Призраки в унисон подняли головы у протока и понюхали ночной воздух.
Я, Цицендорф, выхвативши пистолет, припав на коленях со своими товарищами, которые напряглись, точно спринтеры или пловцы, за порывами ветра услышал приближавшуюся легкую машину. Восстание должно стать успешным, вдохновенным, безжалостным.
Герцог осторожно протянул руку, и мальчик-эльф не пошевельнулся, а козырек театра громыхал туда и сюда, от проектора валил пар, а незримая утраченная публика топала башмаками и шарила в коробках с обедами.
Без сознания, утопнув намёртво в кислоте, Счетчик Населения лежал в третьем этаже, одетый, не накрытый, куда Ютта его выронила.
Бургомистр в этот час застонал, проснулся и обнаружил, что ему больно от мелкой россыпи черных галек геморроя, ощутил, как они волдырями ползут вверх по его позвоночнику.
Призраки вновь обратились к своим ладоням чашками и хлебали зеленую воду, а под лицами их сквозь загроможденные волны катились мягкие фекальные корваны в дань Ливи.
Мадам Снеж на миг показалось, будто она слышит, как где-то сверху сквозь темнейшую пору ночи вопит голос херра Штинца, и запахнула потуже халат на коленопреклоненном человеке. Баламир затрепетал от того, что не спит, нахмурился и разулыбался старухе, затрясся так, точно голодал в эти бессонные часы, попытался заговорить о ватаге восставших, о силе, страхе, что где-то в ночи, но не смог. Стелла задумалась о том, что делают они, эта безликая нация, и почувствовала такая старая женщина, – что не уснет больше никогда. Свеча качалась, напудренные руки Стеллы трепетали и двигались, и тут услышала она резкую поступь Штинца и девочкин топоток, и, когда ушли они, дыханье воздуха из приотворенной парадной двери хлестнуло по полу и шевельнуло закутанную фигуру ее коленопреклоненного подопечного.
Спать никто из них не мог, и жесткие желтые глаза их собратьев как-то сообщили им, что люди выступили, ночь неспокойна. Мадам Снеж не обнаружила, что этой тьмою или прибавленьем холода комнаты изменились, просто чашки увертывались от пальцев ее, легче выскальзывали, чай был что черный порох и чересчур убегал, чайник обрел громадные пропорции. Но, просыпаясь, находила она те же день и ночь, вот только в темноте становилось яснее, воздух в протоке тяжелее смердел канализацией, ковры сильнее пахли пылью.
В пятом этаже Ютта проснулась и, чувствуя в себе усталости поменьше, принялась стирать в ручной раковине кофточку.
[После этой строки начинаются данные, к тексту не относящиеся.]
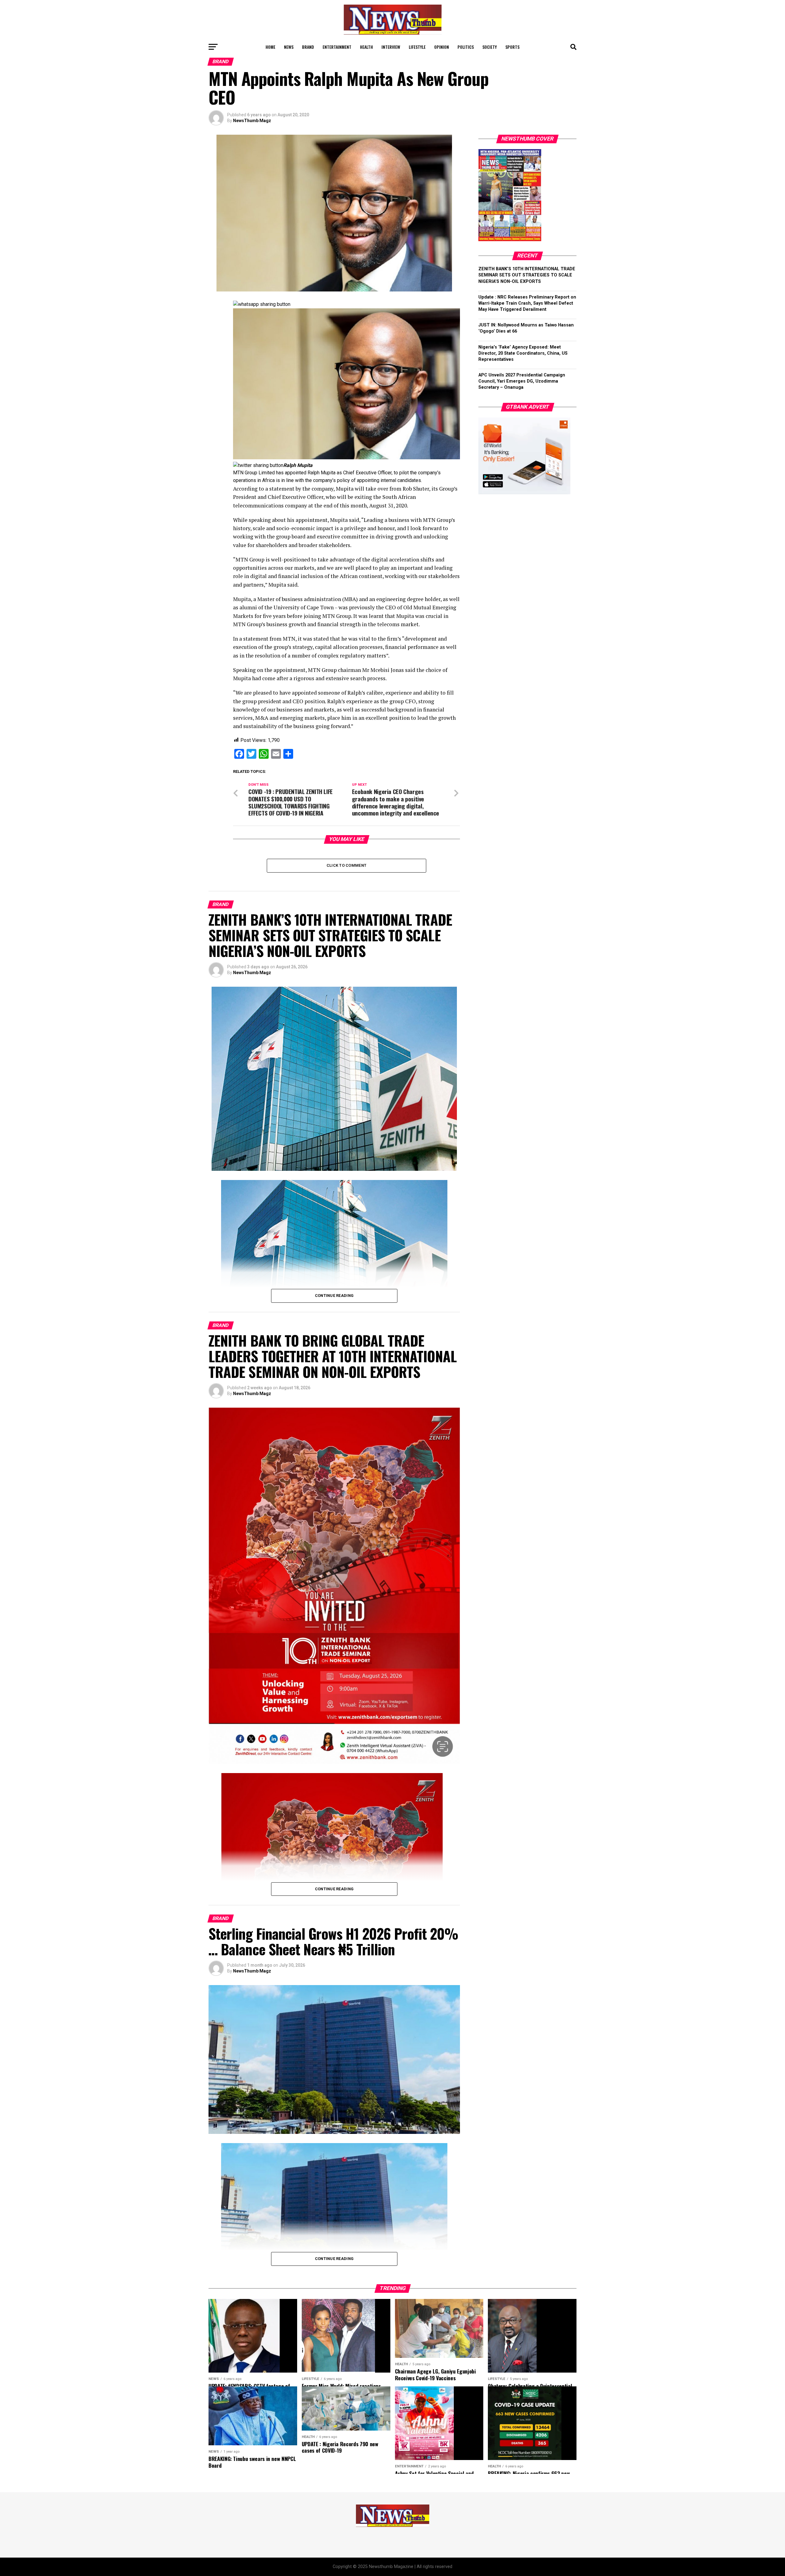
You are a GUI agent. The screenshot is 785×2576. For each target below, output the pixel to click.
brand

Чай стоял так близко к сколотому краю, что выплескивался ему на халат, когда он пристальнее вглядывался в чашку и крутил ее. Стелла двинула шторы, но ничего ей было не разглядеть, из передних окон – ни улицы, ни света, из задних – ни линии протока, ни сарая. Поначалу, когда разрушили главные трубы, она кипятила воду, которую приходилось черпать из протока, но уже много месяцев огонь столько не выдерживал, усилье расшевеливать тусклые угли было слишком уж велико, и сегодня ввечеру чай на вкус был кислее обычного. При отмыкании двери в полуподвал она отметила, что проточная вонь усиливается, вода сочится из несовершенного своего русла, и Стелла решила, что ей следует найти новое место для безобидного недвижимого мужчины. Старуха – волосы жидкие у черепа, но густо падающие к талии, лодыжки хрупкие без чулок в высоких не застегнутых ботинках, прихлебывая чай тонкими, некогда изогнутыми губами, не ненавидела ничего, вообще-то отнюдь не презирала ни противного захватчика, ни натужных заблудших англичан, но с удовольствием поглядела бы, как их порют кнутом. Она сознавала силу женщин и порою надеялась смутно, что опять настанет такое время, когда они смогут накинуться на плоть с серпами своих супругов, и несколько мужей сами сумеют вынуть ремни из брюк, чтобы надавать неприятелю. По-настоящему сражались только женщины. Восстание должно быть уверенным, а место, куда бить кончиком хвоста хлыста, – между ног. Свеча погасла, и блистательная старуха с ополоумевшим мужчиной долго сидели в темноте.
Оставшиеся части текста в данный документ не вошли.